| Your task |
Every line of the entries below from the one containing "Add food to" to the one containing "Given: Uncheck the", both ends included, must be written out exactly. No other line belongs in the answer.

| Supplied data |
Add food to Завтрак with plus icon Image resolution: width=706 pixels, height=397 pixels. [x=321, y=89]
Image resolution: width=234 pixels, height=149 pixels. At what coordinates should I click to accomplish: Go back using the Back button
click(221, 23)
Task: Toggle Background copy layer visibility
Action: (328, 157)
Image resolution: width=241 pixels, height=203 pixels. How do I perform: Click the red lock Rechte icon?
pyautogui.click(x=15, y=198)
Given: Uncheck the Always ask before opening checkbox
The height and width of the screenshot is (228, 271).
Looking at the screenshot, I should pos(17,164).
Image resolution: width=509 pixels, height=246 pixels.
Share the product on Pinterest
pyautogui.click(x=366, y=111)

--

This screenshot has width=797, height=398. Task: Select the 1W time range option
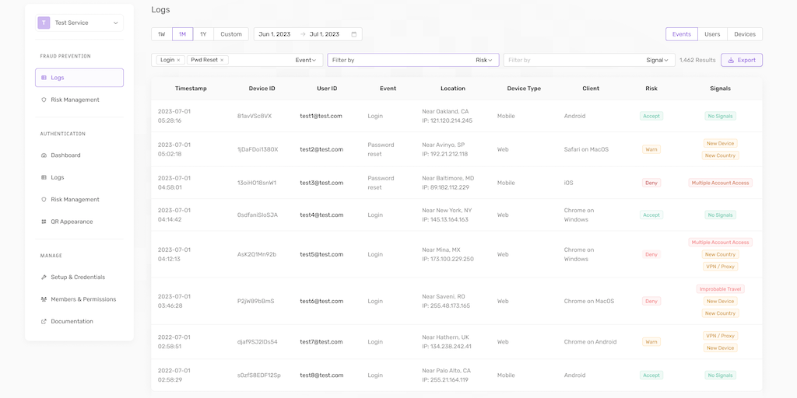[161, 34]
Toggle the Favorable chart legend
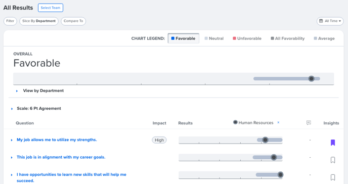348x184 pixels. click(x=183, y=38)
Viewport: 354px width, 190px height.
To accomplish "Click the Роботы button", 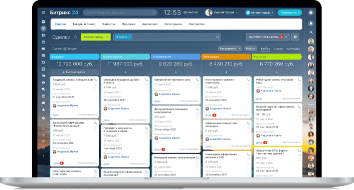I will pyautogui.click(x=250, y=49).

| Written solution |
Add food to Завтрак with plus icon Image resolution: width=706 pixels, height=397 pixels. [x=321, y=89]
Image resolution: width=234 pixels, height=149 pixels. At what coordinates should I click to accomplish: Go back using the Back button
click(221, 23)
Task: Toggle Background copy layer visibility
Action: (328, 157)
Image resolution: width=241 pixels, height=203 pixels. How do I perform: Click the red lock Rechte icon?
pyautogui.click(x=15, y=198)
Given: Uncheck the Always ask before opening checkbox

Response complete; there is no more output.